Artwork: Chagall, America Windows, Art Institute of Chicago (debut 1977).
Two Essential Competencies for 21st Century Leaders
Prophets lead us into a new world, beyond simply yelling at the old one. –Shane Claiborne, The Irresistible Revolution: Living as an Ordinary Radical
For those committed to the flourishing of community, it behooves us to ask what is needed to bear wholeness for people and planet? Two competencies, in particular, lend themselves to leading in times of disruption: that of Poet and Prophet. In a time, when many voices speak on a superficial level, the poet helps to articulate the pain and questioning born of our state of alienation and dislocation.
The poet understands that many voices compete for our allegiance. Beyond the quick fix, beyond the individualization of our times, beyond the loss and pain born of deep change, the poet helps to draw people into hope for the future. Remembering who we are is essential to reclaiming the integrity of core identity and character. Through image and story, the poet shapes meaning out of chaos that memories might be shared and new visions emerge. The poet weaves together the disparate (and often, dissonant) voices into a rich tapestry of story and meaning that neither reduces, nor eliminates creative tensions, but rather nurtures exploration of new collective possibilities. But, as missiologist Alan Roxburgh points out, “Without the prophetic voice, poetic leadership is little more than adaptation and consolation.”

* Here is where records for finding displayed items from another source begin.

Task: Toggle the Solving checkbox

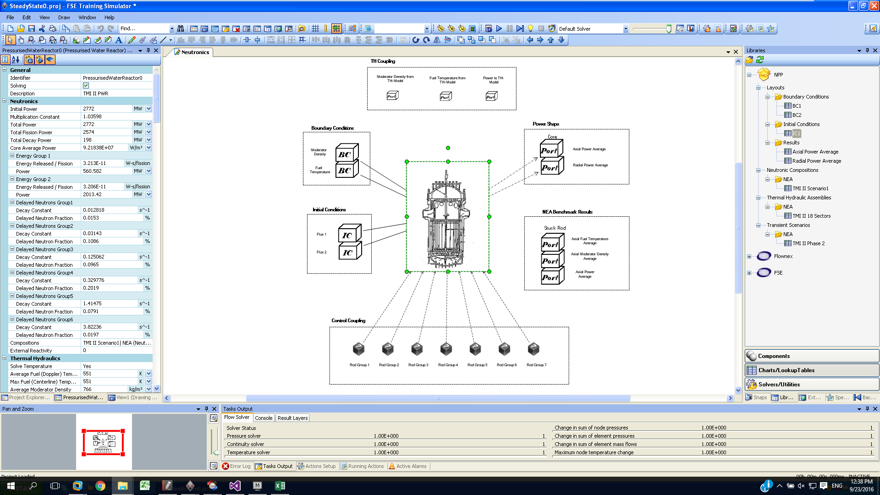Action: tap(86, 86)
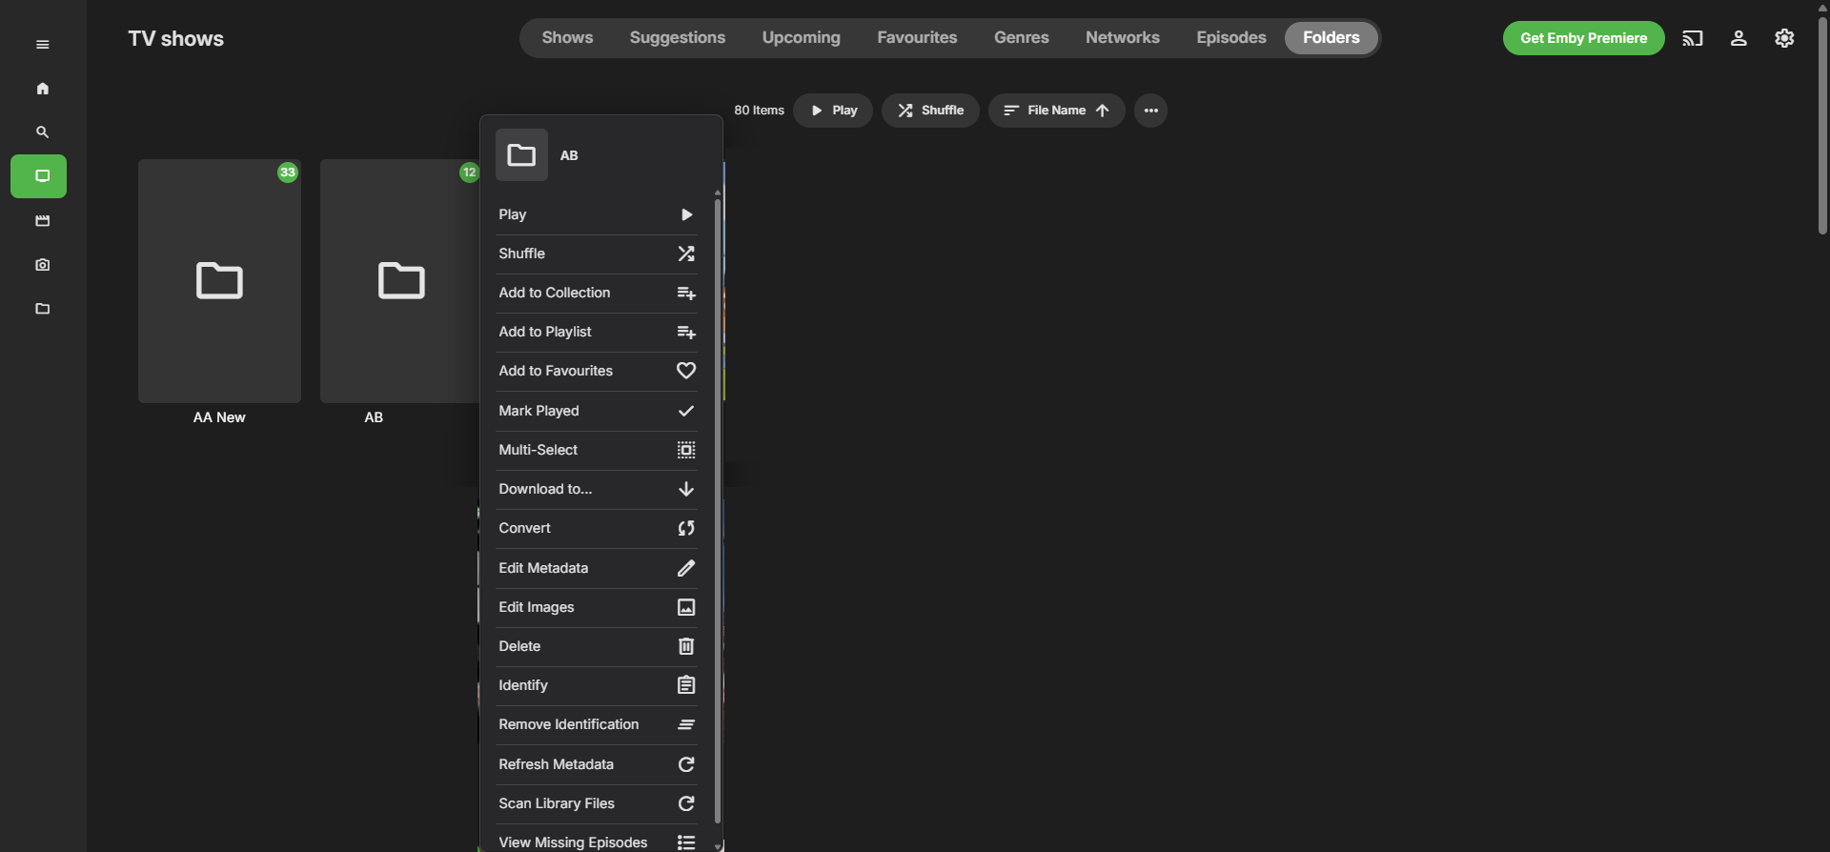The width and height of the screenshot is (1830, 852).
Task: Open the user profile icon
Action: tap(1739, 38)
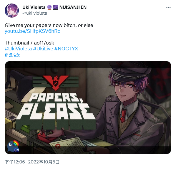Click the NIJISANJI EN text in the name

(73, 7)
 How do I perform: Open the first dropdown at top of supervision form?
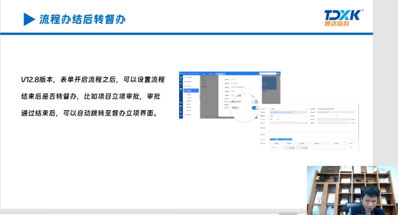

The prophetic challenge of the leader becomes the means by which the community crosses over into a new understanding of role and responsibility in seeking the Shalom of the cities to which we have been sent into exile. Pain has the potential to open the door to deep, kenotic change. Kenotic change, the emptying of real and perceived rights and prerogatives that we might embody wholeness, requires attentiveness to both the guilt and the yearning that stirs in our souls. The prophetic voice is the voice of truth. As both individual and collective whole come to claim the truth about their present state of being, they are thus invited into a paradoxical experience of loss and hope. The leader as prophet names dehumanizing policies and structures, as well as introducing new practices that nurture community. These practices help the community to surrender old ways of being, thereby allowing the new to emerge.
Taken together, these two competencies, when articulated by the leader, empower the community to reside in the liminality of this time. The leader as Poet & Prophet refocuses the conversation from that which is unsustainable to finding new solutions to the environmental, social and economic challenges we face, thereby inviting previously unimaginable levels of engagement in shaping a new reality. It is then that deep change can take place, not for the sake of change, but for the flourishing of the community!